A few problems I see however
1) It is grabbing columns with the dash ('-') as 'weird' columns even though looking at the list of valid characters I see the dash in there. I did a temporary fix of adding AND Testfield not like '%-%' to the code which using this on my actual table yields the same results as my original function (with the exception of one issue which ill explain in a minute) albeit about 4x faster 😀
2) The ASCII=RIGHT(Testsstring,1)) is pulling only the ASCII character number for the rightmost character in the string, not necessarily the illegal character. What if it appears in the middle or front? I am trying to come up with something now to get that in the mix as well 😀
3) Last but not least, my function takes care of leading as well (which I never really said in my original post so I apologize, not your fault!) I believe from my research that the ascii code for leading and trailing spaces is 160 whereas spaces within the string is 32 (though I admit I could be wrong)
Thank you again for the code, it has given me a good start to work from! One question I do have however, is there a way to get around the loop of having to execute this code against each character column one at a time? I can't think of a tally table solution to that so I am open to ideas 🙂
Link to my blog http://notyelf.com/
May 9, 2011 at 1:21 pm
Figured out how to get the characters in the substring to show where in the string the illegal character is and what illegal character it is. still working on the other issues
DECLARE @LegalCharacters VARCHAR(256)
SELECT @LegalCharacters = ISNULL(@LegalCharacters,'')+CHAR(t.N)
FROM dbo.Tally t
WHERE t.N between 32 and 126
OR t.N IN (220,146,252,167,214,246,196,228,145,147,148,150,180,188,189,190,201,233,166,195,227,193,225,199,231,209,241)
;
--===== Add the "escape" characters to the characters normally used as WildCards and character range blocks.
-- In this case, I've used an underscore as the "escape" character.
SELECT @LegalCharacters = REPLACE(REPLACE(REPLACE(REPLACE(@LegalCharacters,'_','__'),'%','_%'),'[','_['),']','_]')
;
--===== And now we find ALL of the "cells" in the column that have a "wierd" character.
-- The "AsciiValue" column shows the decimal ASCII value of the "weird" character found.
-- I didn't use every possible wierd character but it will work for all "weird" characters.
SELECT RowNum, TestString, ascii(SUBSTRING(TestString,T.N,1)), SUBSTRING(TestString,T.N,1)
FROM #TestTable AS Tbl, dbo.tally AS T
WHERE TestString LIKE '%[^'+@LegalCharacters+']%' ESCAPE '_'
and T.N <= LEN(Teststring)
and SUBSTRING(Teststring,T.N,1) LIKE '%[^'+@LegalCharacters+']%' ESCAPE '_'
Link to my blog http://notyelf.com/
May 9, 2011 at 4:35 pm
Ok finally got the code to work out the 3 issues I had I have posted below.

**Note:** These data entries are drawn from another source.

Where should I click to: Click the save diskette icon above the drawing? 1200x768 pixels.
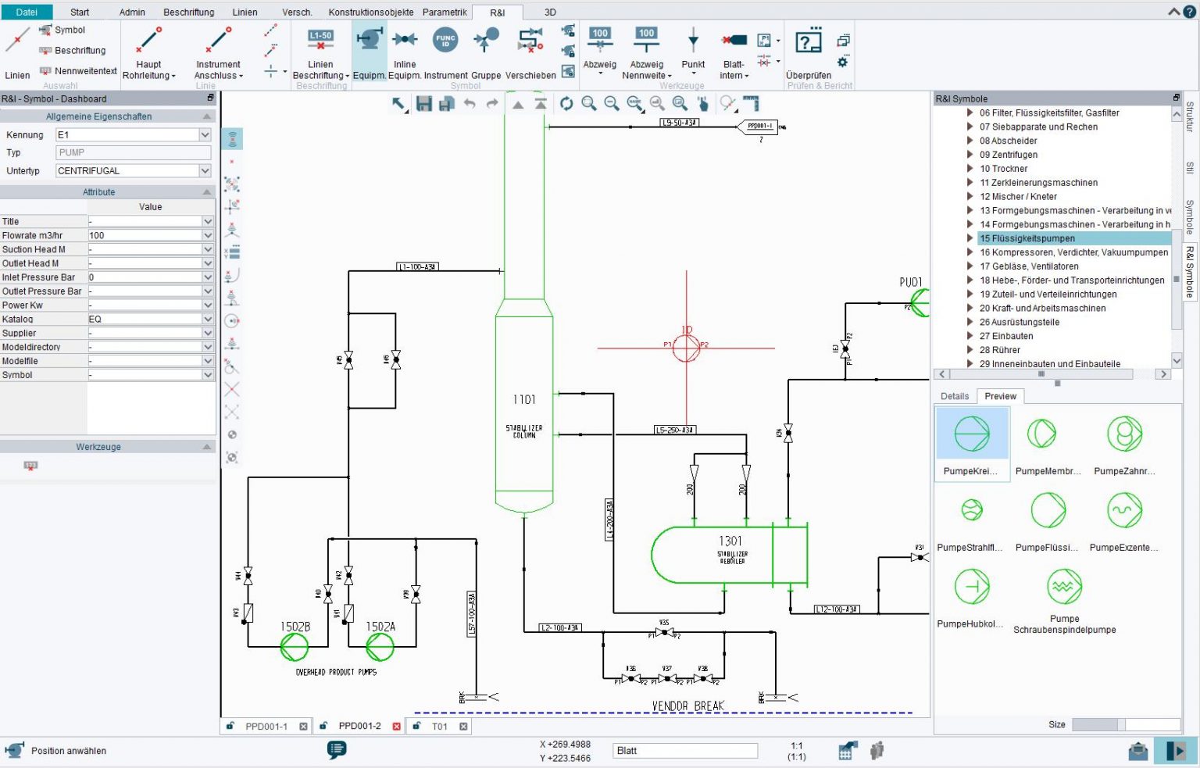[424, 104]
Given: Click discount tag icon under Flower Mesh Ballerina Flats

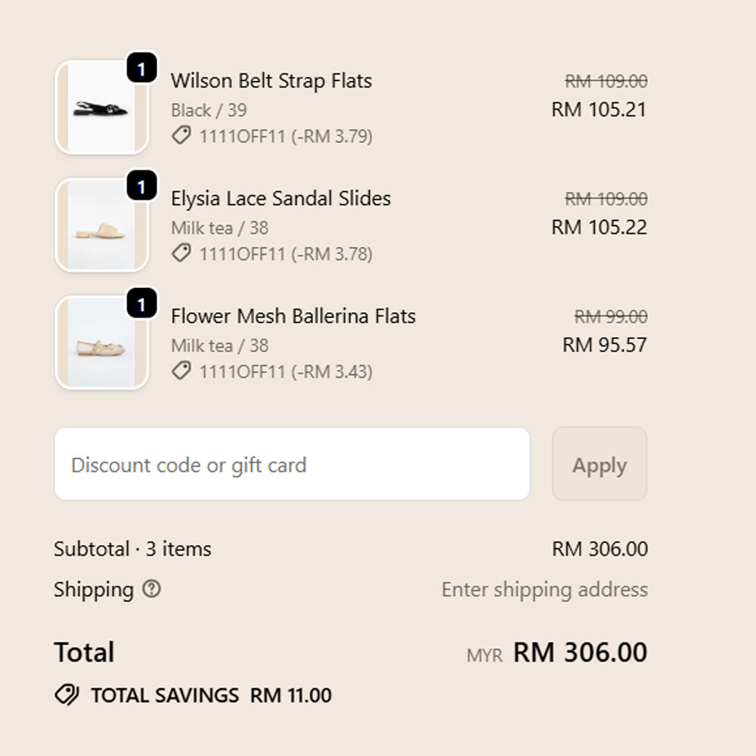Looking at the screenshot, I should point(181,371).
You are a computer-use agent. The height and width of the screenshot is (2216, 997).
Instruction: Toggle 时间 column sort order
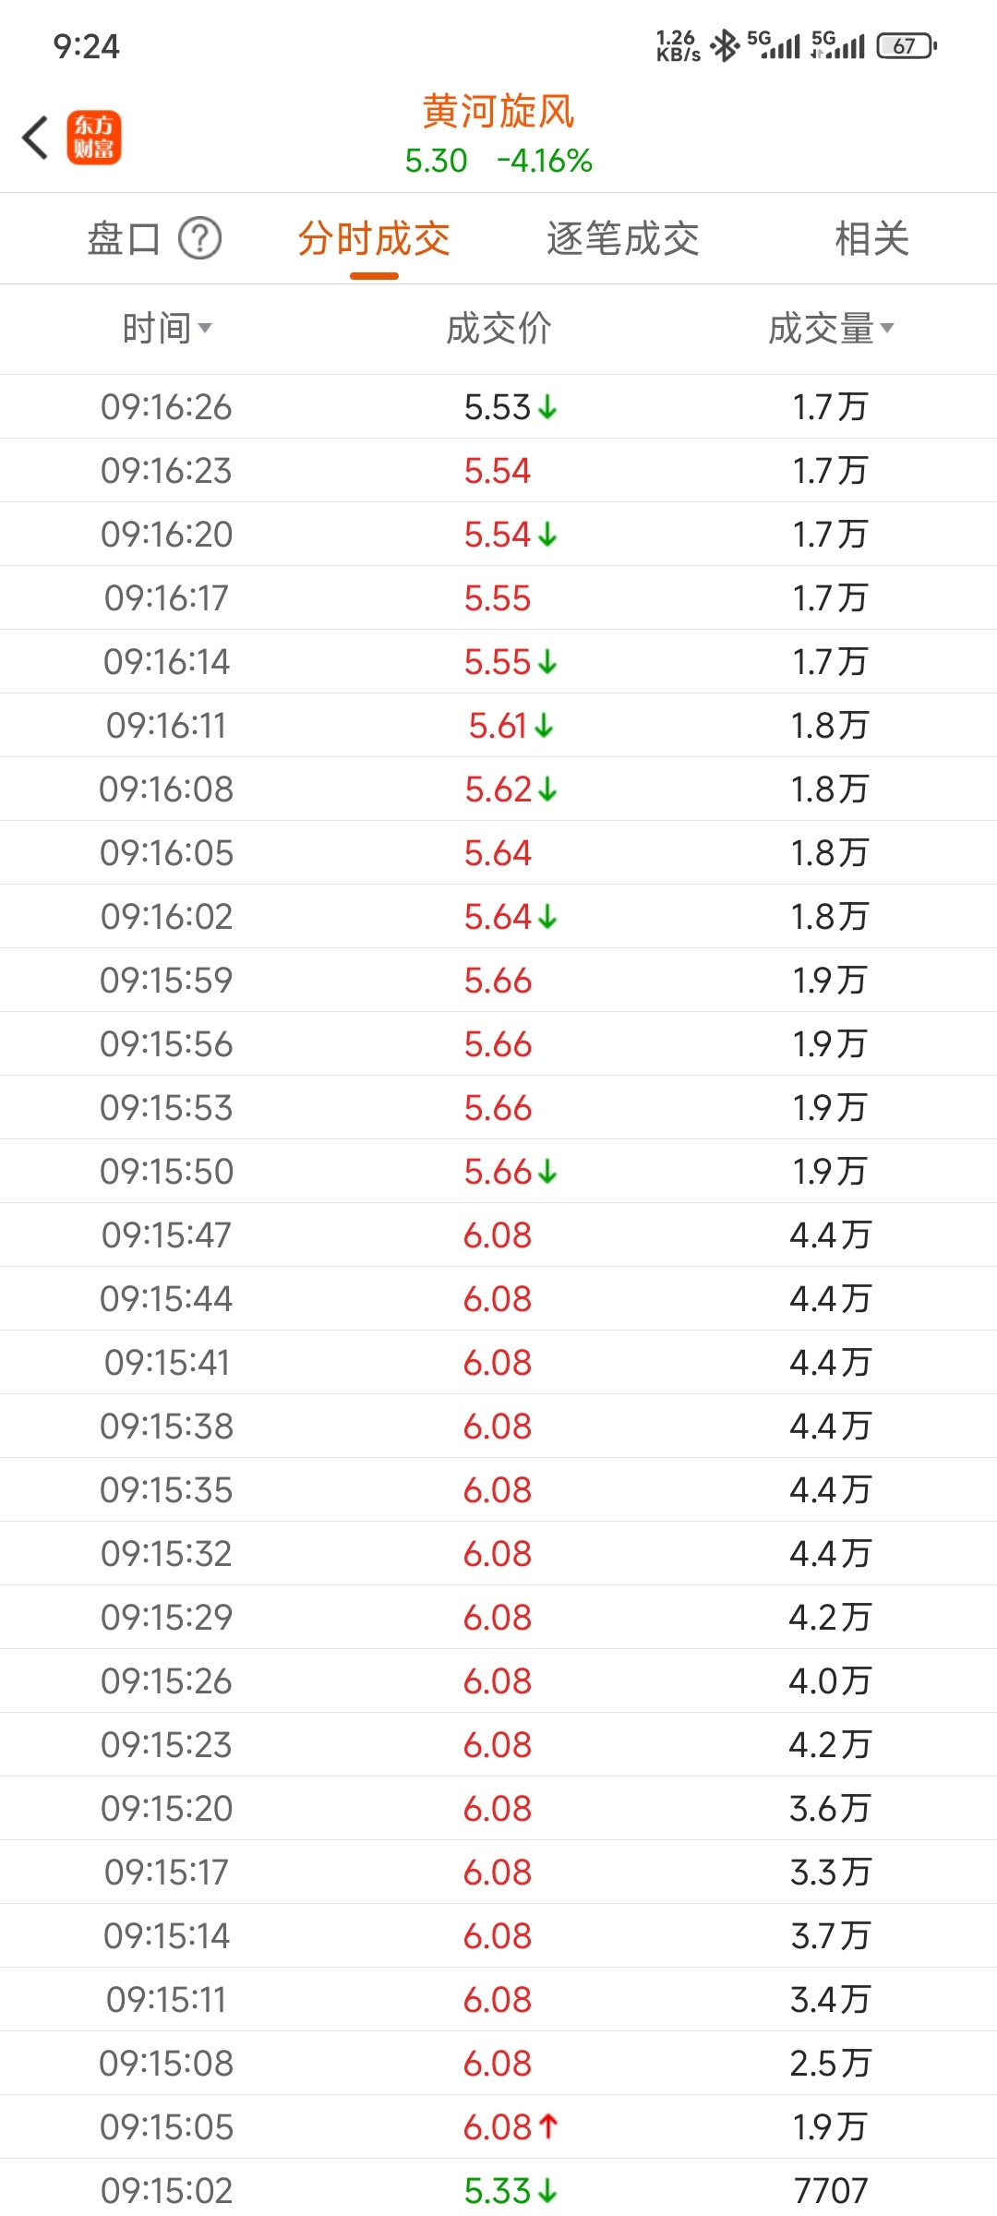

I notice originally the code you posted ran in about 6 seconds on my computer. The modified code runs in less than 1 second. I am thinking that is because it forces a clustered index seek on the dbo.tally table (which was a side affect of my code and not intended but very welcomed!)
DECLARE @LegalCharacters VARCHAR(256)
SELECT @LegalCharacters = ISNULL(@LegalCharacters,'')+CHAR(t.N)
FROM dbo.Tally t
WHERE t.N between 32 and 126
OR t.N IN (220,146,252,167,214,246,196,228,145,147,148,150,180,188,189,190,201,233,166,195,227,193,225,199,231,209,241)
;
--===== Add the "escape" characters to the characters normally used as WildCards and character range blocks.
-- In this case, I've used an underscore as the "escape" character.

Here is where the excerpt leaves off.